The problem:
Below are some records. Return exactly the lines from the one with "Click inside the Description text area" to the one with "The height and width of the screenshot is (568, 763).", and nothing else.

Task input:
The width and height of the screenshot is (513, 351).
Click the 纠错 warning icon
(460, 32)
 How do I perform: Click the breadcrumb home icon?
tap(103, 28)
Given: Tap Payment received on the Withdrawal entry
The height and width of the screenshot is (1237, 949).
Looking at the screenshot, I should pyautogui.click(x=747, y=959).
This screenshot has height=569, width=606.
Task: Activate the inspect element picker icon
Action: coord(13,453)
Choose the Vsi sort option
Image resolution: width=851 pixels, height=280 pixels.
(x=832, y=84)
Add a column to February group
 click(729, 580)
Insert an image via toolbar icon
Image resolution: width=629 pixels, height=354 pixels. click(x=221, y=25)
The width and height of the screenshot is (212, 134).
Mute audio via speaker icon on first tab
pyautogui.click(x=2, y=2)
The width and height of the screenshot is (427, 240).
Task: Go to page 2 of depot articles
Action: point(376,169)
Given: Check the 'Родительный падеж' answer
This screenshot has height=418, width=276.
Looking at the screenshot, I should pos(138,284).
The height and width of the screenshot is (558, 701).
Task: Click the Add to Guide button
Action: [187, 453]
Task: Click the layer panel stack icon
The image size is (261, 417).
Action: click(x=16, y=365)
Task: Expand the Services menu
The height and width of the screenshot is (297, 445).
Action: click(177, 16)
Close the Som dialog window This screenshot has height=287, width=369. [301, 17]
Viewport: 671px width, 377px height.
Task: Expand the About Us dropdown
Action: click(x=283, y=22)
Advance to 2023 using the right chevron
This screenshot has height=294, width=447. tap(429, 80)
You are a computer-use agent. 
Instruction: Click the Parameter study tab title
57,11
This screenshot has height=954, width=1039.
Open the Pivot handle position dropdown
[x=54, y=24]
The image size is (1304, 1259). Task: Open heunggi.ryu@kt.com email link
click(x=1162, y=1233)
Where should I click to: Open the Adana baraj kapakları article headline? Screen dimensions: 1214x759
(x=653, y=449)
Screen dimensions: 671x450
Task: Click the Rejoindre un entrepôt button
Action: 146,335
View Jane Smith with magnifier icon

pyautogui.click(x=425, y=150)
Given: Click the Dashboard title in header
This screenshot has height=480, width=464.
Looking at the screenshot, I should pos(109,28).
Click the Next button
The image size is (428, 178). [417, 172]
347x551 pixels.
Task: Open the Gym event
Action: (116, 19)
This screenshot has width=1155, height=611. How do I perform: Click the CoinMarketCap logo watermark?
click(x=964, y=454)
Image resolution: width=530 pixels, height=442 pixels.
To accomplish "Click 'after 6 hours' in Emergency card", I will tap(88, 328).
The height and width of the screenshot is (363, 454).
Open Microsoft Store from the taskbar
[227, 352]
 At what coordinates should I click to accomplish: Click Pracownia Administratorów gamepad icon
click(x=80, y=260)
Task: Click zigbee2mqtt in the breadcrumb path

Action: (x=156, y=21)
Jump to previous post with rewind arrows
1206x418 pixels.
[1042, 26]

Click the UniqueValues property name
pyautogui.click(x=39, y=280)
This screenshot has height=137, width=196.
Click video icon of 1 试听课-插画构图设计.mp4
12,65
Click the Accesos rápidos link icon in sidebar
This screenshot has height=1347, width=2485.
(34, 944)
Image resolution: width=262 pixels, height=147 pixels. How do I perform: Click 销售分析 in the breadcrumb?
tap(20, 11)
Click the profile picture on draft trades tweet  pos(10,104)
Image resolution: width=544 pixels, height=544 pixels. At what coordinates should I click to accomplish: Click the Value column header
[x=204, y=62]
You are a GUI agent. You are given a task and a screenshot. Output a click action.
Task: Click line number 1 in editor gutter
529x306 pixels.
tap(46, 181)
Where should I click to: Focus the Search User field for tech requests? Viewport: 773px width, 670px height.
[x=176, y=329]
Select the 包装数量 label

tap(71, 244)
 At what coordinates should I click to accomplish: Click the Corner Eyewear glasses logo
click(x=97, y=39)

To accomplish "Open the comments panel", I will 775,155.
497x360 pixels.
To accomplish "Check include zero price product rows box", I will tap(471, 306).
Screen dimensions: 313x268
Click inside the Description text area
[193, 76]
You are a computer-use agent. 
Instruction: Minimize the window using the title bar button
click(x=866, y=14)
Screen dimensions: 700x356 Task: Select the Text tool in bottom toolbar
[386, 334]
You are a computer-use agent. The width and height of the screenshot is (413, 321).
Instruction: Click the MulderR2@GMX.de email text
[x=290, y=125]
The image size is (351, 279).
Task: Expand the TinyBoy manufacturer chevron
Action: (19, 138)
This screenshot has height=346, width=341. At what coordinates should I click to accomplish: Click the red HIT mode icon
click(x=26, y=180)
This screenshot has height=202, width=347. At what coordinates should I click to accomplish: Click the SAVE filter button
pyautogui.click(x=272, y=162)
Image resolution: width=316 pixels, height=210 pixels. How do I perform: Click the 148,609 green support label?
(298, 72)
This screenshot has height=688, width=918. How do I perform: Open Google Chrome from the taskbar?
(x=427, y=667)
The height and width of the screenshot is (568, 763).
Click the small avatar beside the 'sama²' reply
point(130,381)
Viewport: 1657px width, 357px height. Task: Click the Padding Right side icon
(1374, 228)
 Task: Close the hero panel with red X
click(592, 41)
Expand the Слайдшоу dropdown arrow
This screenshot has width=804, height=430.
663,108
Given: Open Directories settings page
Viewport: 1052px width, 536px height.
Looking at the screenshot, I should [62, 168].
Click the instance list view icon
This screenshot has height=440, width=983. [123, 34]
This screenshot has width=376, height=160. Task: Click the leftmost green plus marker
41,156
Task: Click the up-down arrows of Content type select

Result of this task:
Click inside the Description text area
[193, 76]
You are a computer-use agent. 
Instruction: Minimize the window using the title bar button
click(x=866, y=14)
Screen dimensions: 700x356 Task: Select the Text tool in bottom toolbar
[386, 334]
You are a computer-use agent. The width and height of the screenshot is (413, 321).
Instruction: Click the MulderR2@GMX.de email text
[x=290, y=125]
The image size is (351, 279).
Task: Expand the TinyBoy manufacturer chevron
Action: (19, 138)
This screenshot has height=346, width=341. At what coordinates should I click to accomplish: Click the red HIT mode icon
click(x=26, y=180)
This screenshot has height=202, width=347. At what coordinates should I click to accomplish: Click the SAVE filter button
pyautogui.click(x=272, y=162)
Image resolution: width=316 pixels, height=210 pixels. How do I perform: Click the 148,609 green support label?
(298, 72)
This screenshot has height=688, width=918. How do I perform: Open Google Chrome from the taskbar?
(x=427, y=667)
The height and width of the screenshot is (568, 763).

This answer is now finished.